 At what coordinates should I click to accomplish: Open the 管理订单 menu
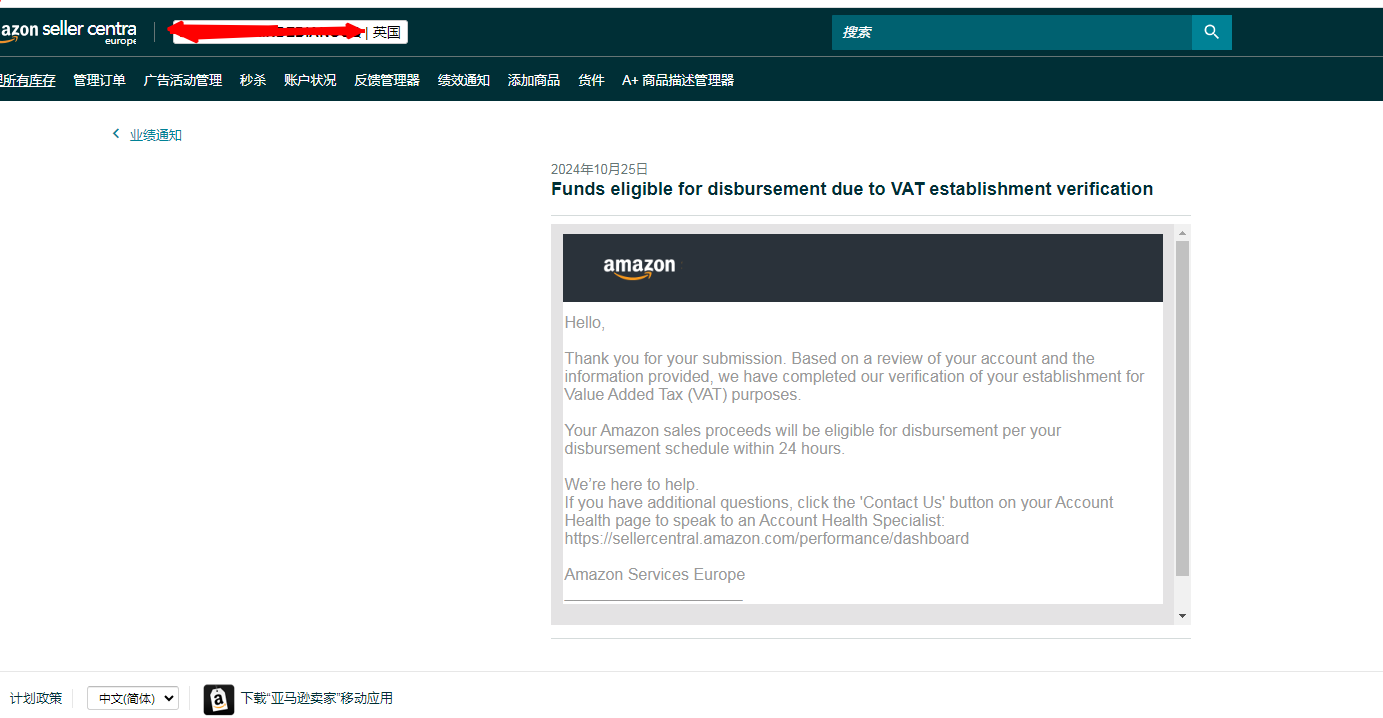click(99, 80)
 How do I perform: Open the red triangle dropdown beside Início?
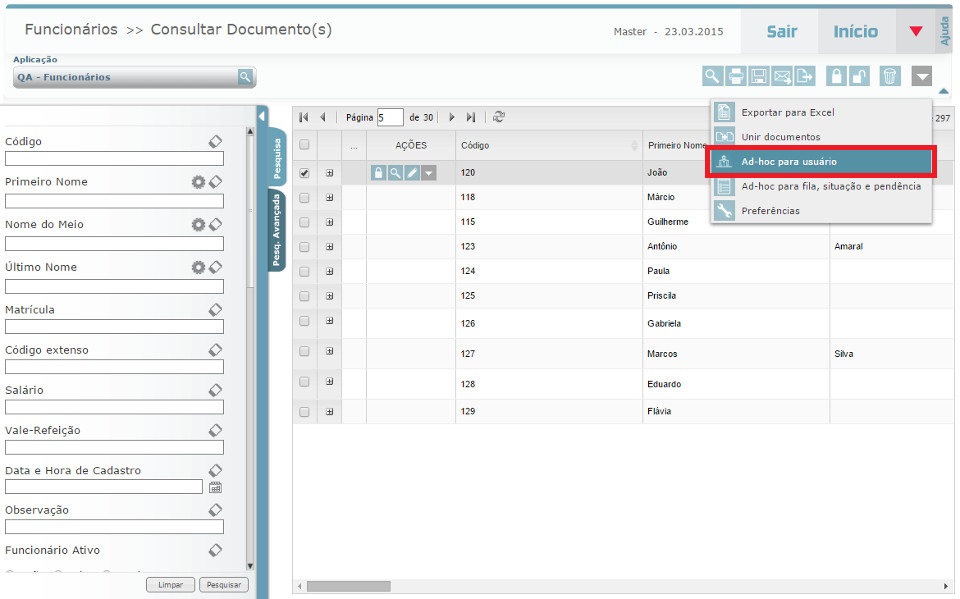point(916,32)
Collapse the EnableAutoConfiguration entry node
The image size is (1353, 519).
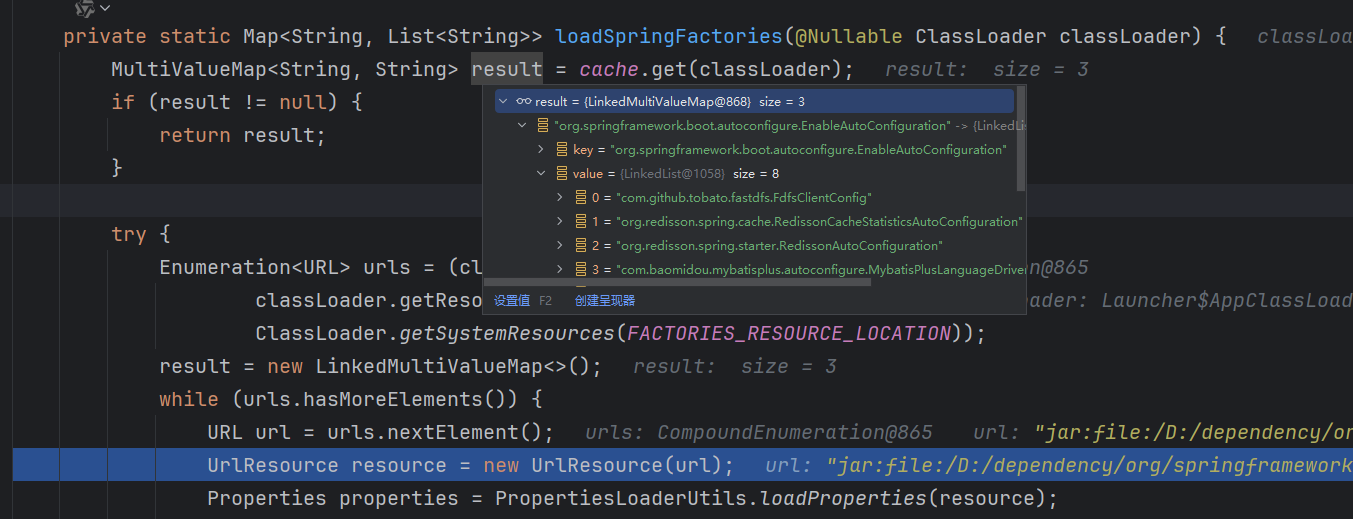[522, 126]
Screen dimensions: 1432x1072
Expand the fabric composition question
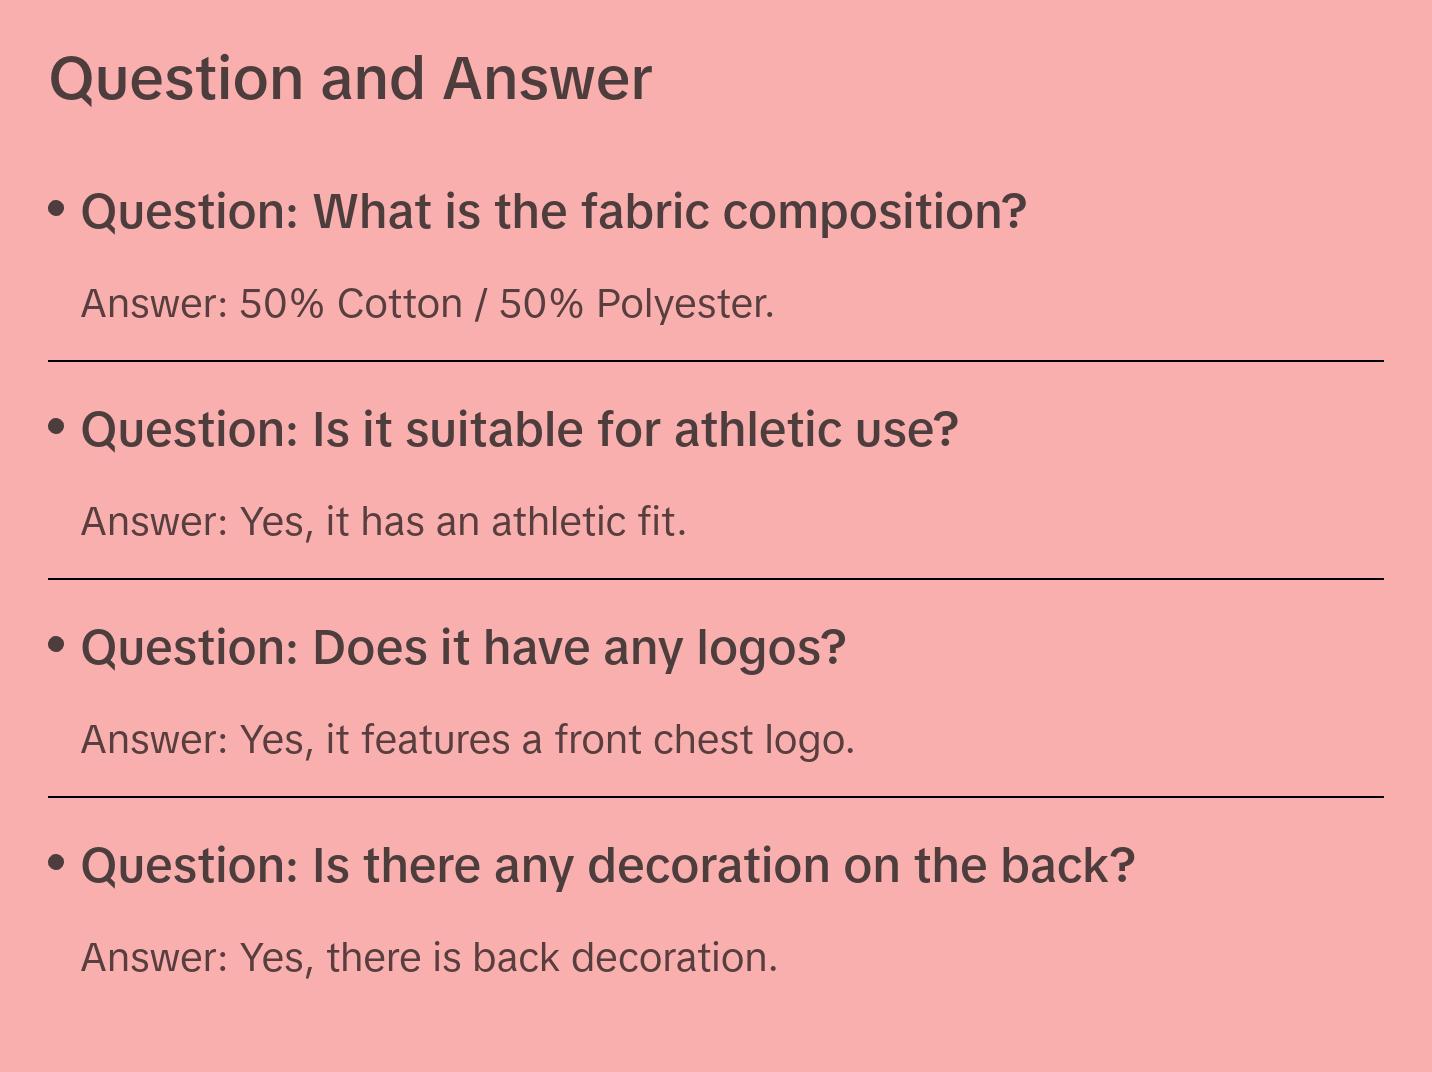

Work request: Leaving out the pictures, repeat all the entries exactly as they stand.

Answer to this exercise:
 At what coordinates should I click to accomplish: Open the 管理订单 menu
click(99, 80)
 How do I perform: Open the red triangle dropdown beside Início?
point(916,32)
Collapse the EnableAutoConfiguration entry node
The image size is (1353, 519).
[522, 126]
Screen dimensions: 1432x1072
Expand the fabric composition question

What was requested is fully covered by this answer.